== THE PROBLEM ==
Number every line of the data, starting with the line that contains "The width and height of the screenshot is (1440, 810)." and running through the final line of the data. Include both ends, skip blank lines, and leave out the pictures.

Begin INPUT FOR THIS TASK

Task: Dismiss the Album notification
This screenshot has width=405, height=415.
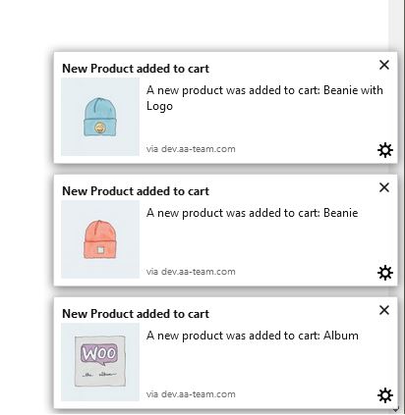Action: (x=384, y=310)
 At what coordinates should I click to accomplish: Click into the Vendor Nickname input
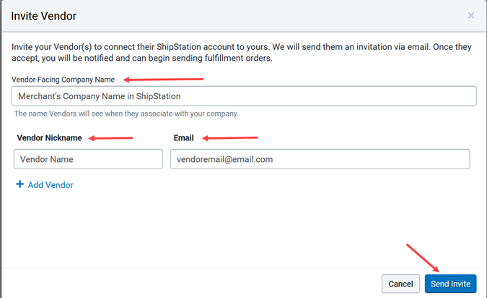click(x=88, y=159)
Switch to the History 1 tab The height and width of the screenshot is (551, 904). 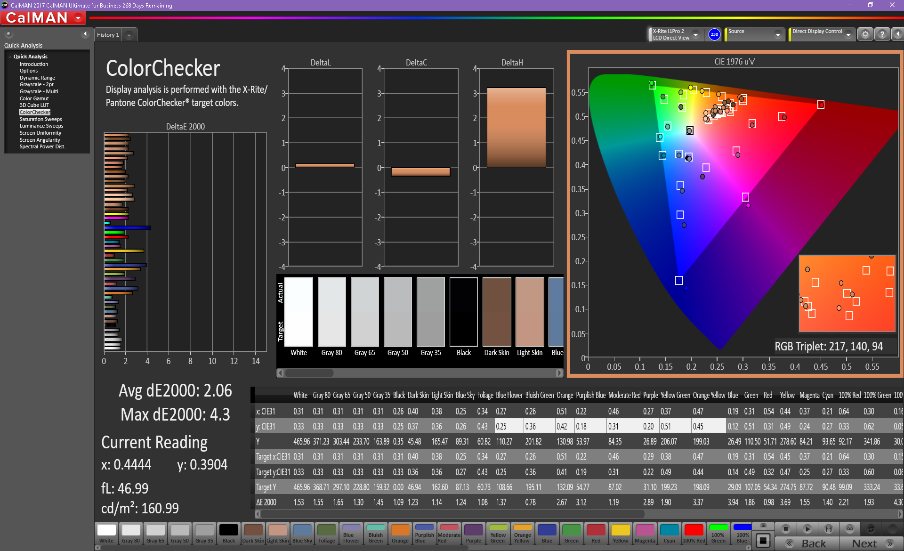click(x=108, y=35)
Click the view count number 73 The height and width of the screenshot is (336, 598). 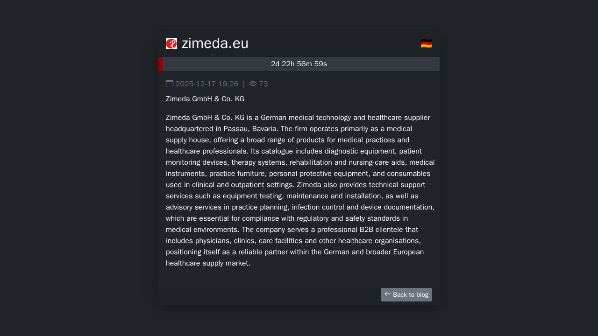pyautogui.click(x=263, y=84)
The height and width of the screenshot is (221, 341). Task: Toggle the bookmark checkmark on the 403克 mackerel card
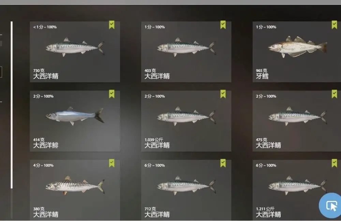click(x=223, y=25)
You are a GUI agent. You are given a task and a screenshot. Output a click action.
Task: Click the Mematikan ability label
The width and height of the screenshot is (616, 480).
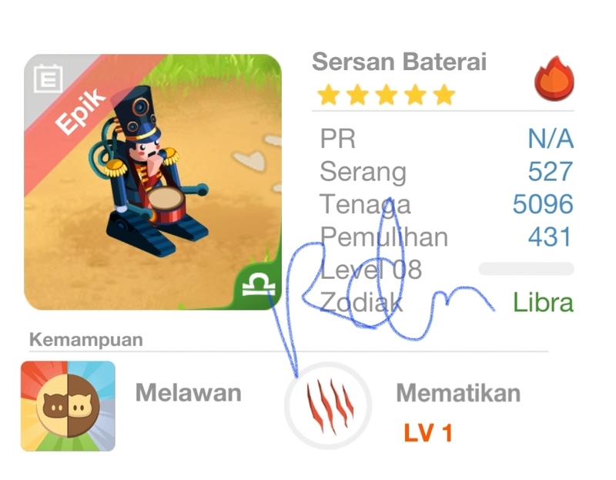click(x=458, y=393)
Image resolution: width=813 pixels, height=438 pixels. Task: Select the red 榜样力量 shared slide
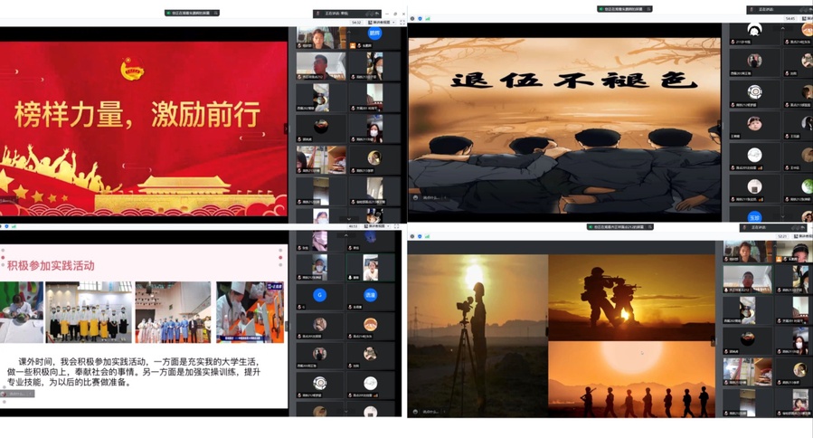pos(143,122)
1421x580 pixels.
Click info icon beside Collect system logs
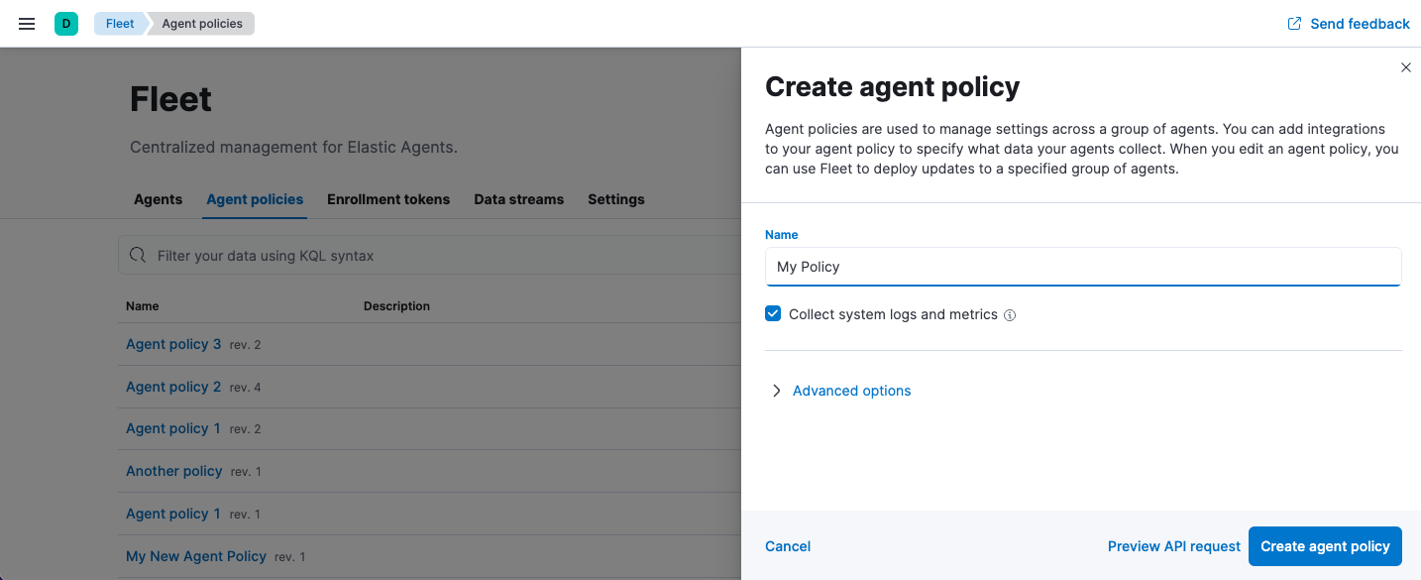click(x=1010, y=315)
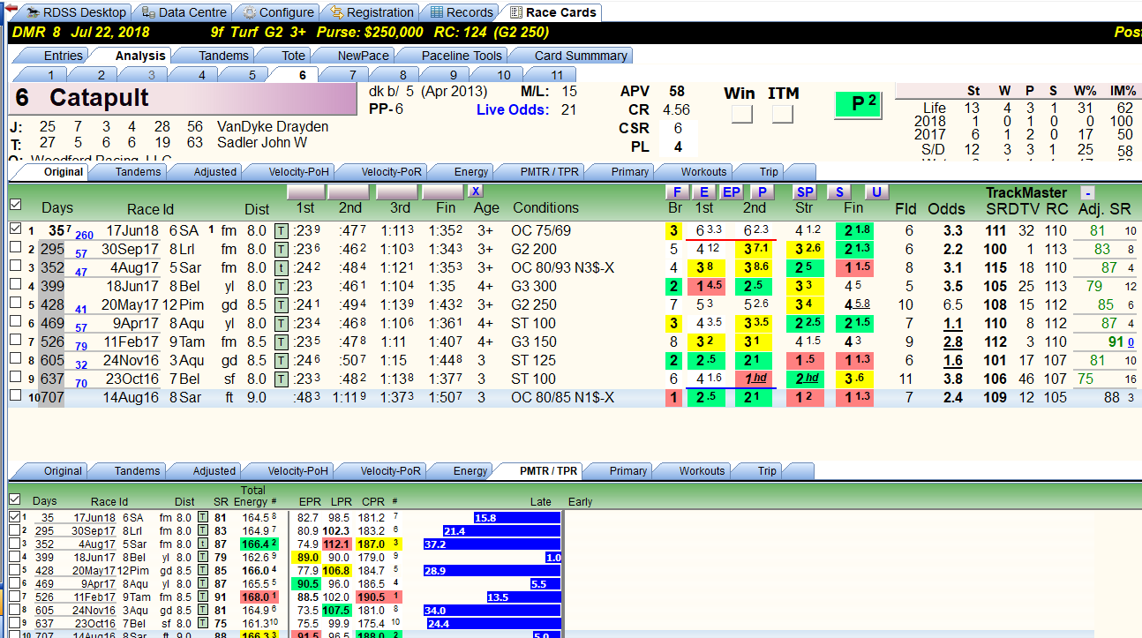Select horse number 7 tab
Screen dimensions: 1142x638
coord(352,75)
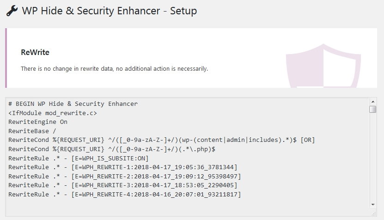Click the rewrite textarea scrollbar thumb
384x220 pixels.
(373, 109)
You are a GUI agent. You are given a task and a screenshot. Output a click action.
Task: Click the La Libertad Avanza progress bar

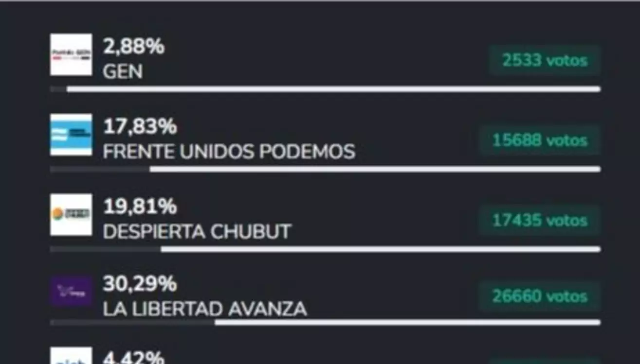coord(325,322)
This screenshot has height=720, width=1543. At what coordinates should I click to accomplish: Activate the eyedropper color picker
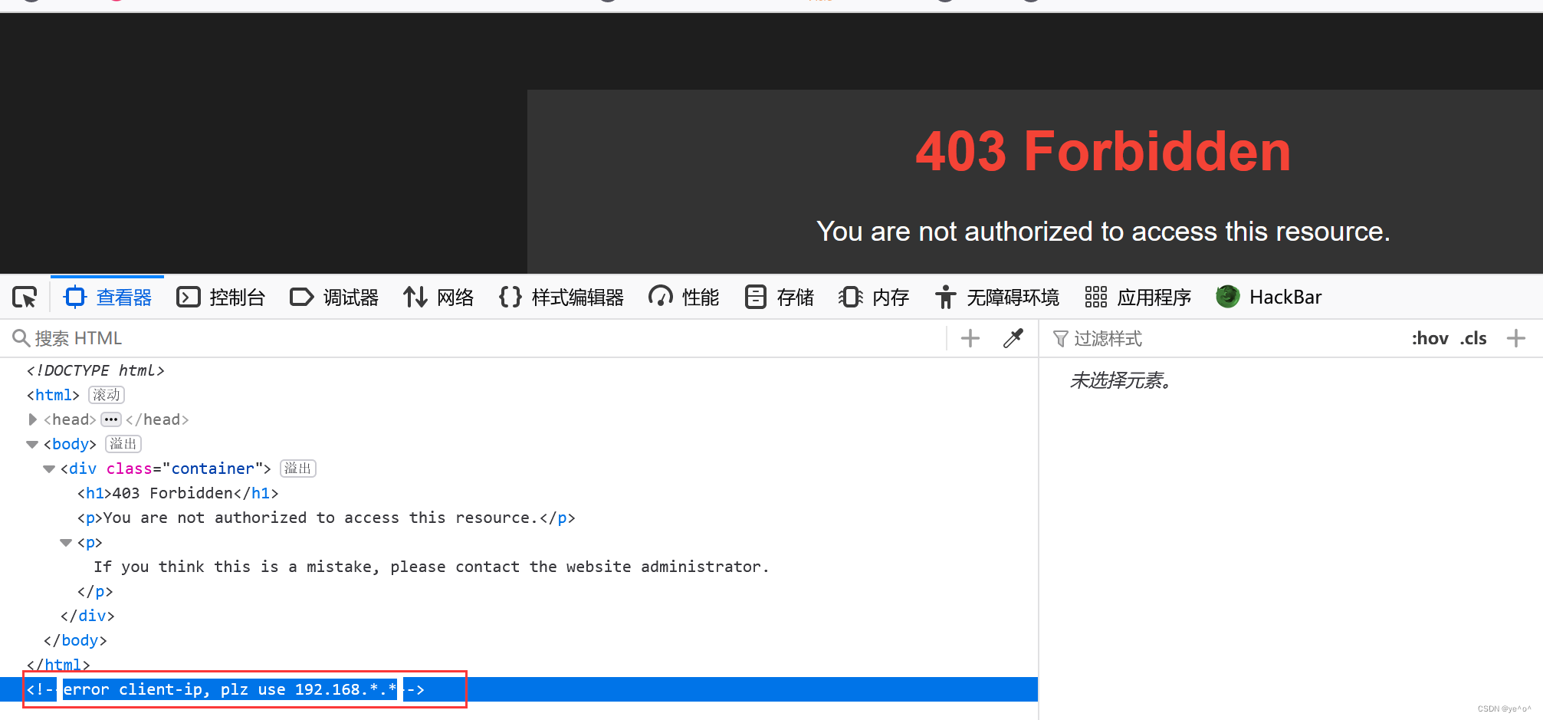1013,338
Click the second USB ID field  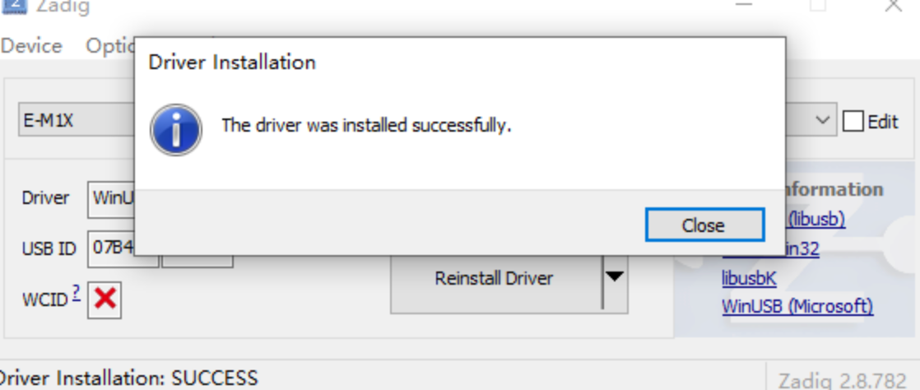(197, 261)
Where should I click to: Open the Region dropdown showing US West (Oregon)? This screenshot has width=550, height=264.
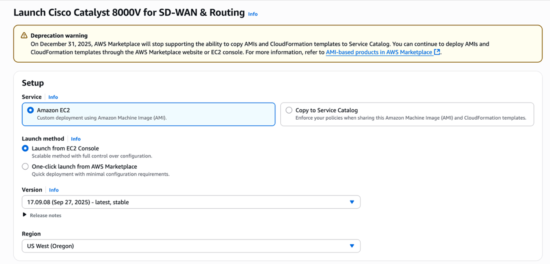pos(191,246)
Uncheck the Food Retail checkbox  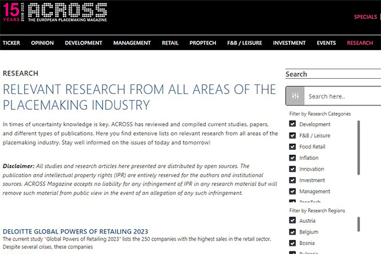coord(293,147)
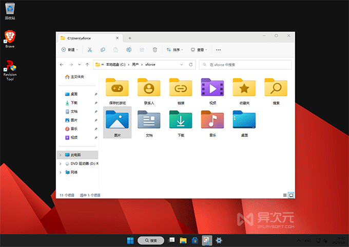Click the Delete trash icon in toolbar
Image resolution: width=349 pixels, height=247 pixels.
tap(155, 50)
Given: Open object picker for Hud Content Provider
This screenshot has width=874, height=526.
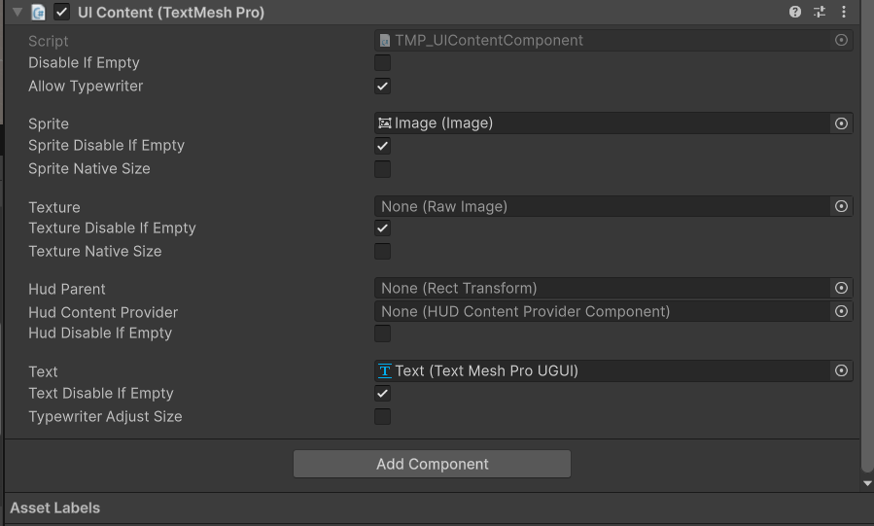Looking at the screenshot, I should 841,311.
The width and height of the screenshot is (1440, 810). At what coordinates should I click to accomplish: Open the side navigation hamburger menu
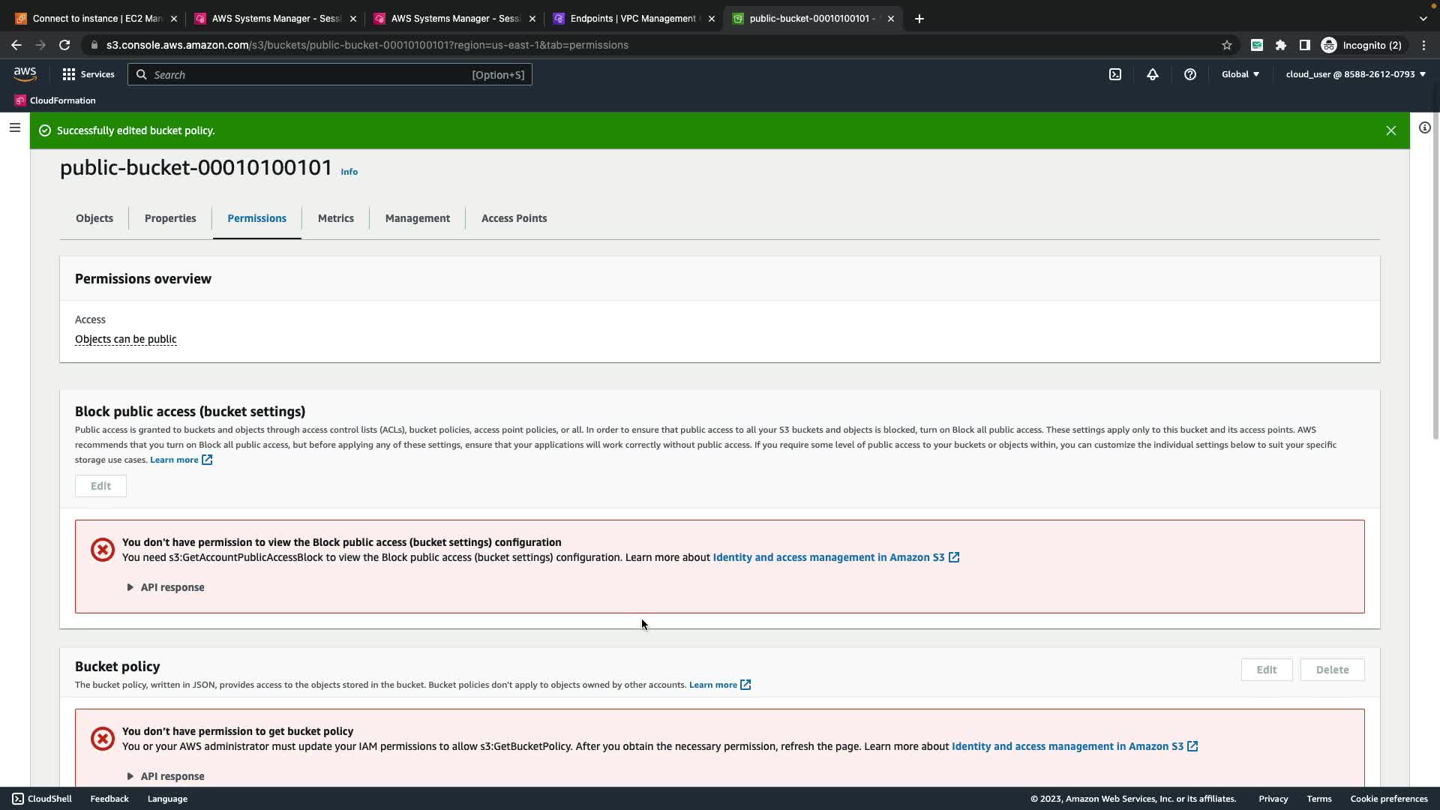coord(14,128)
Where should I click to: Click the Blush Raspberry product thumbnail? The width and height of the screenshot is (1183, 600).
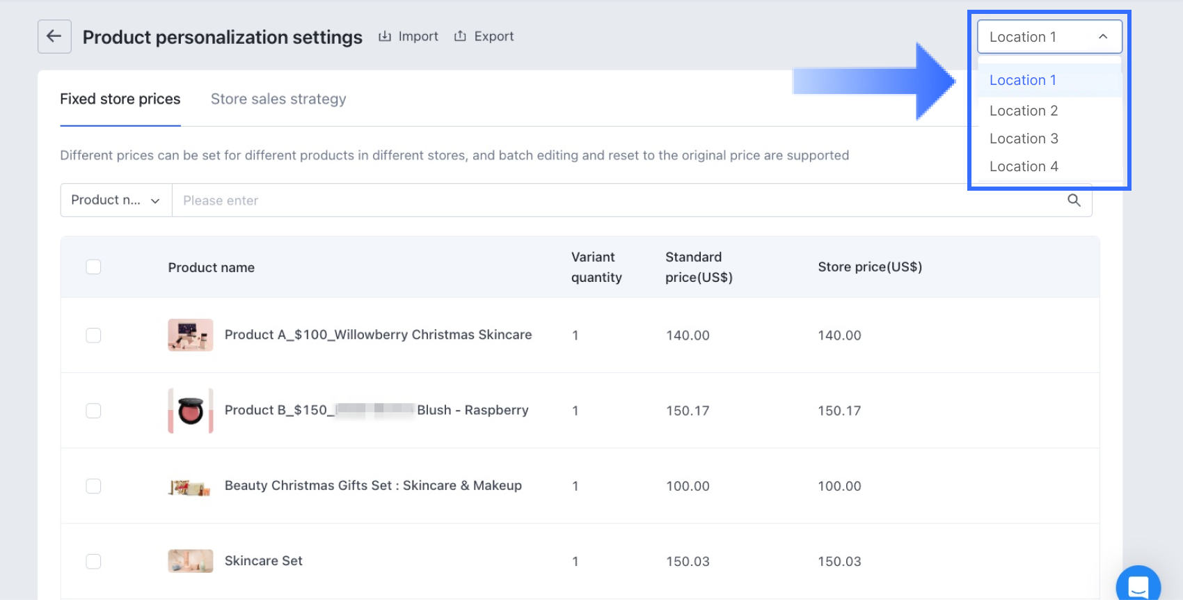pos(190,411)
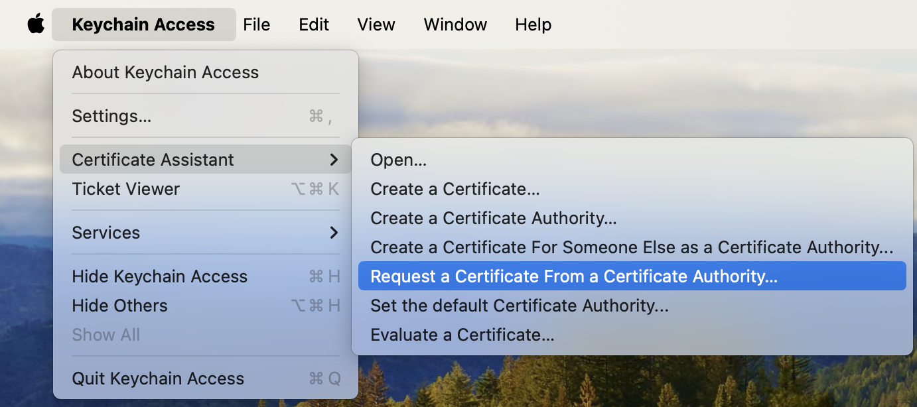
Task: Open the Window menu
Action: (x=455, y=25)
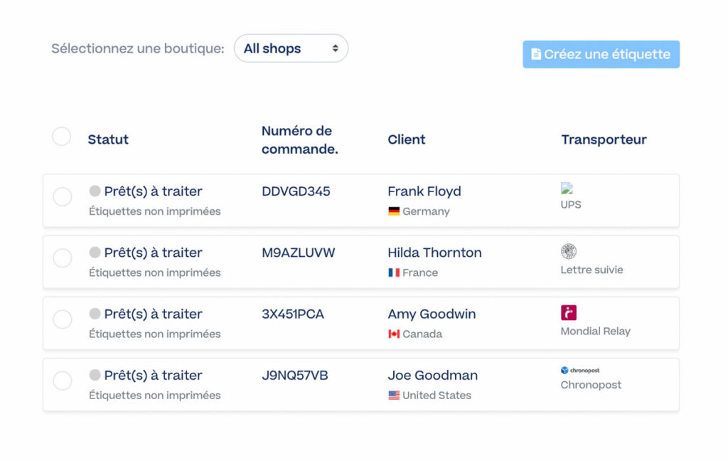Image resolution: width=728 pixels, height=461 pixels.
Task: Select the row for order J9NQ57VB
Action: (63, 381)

End INPUT FOR THIS TASK

== OUTPUT OF THE EXERCISE ==
1. The width and height of the screenshot is (1440, 810). At what coordinates should I click to accomplish: Open the side navigation hamburger menu
2. coord(14,128)
3. Where should I click to: Click the Blush Raspberry product thumbnail? The width and height of the screenshot is (1183, 600).
4. pos(190,411)
5. Task: Open the Window menu
6. Action: (x=455, y=25)
7. Image resolution: width=728 pixels, height=461 pixels.
8. Task: Select the row for order J9NQ57VB
9. Action: (63, 381)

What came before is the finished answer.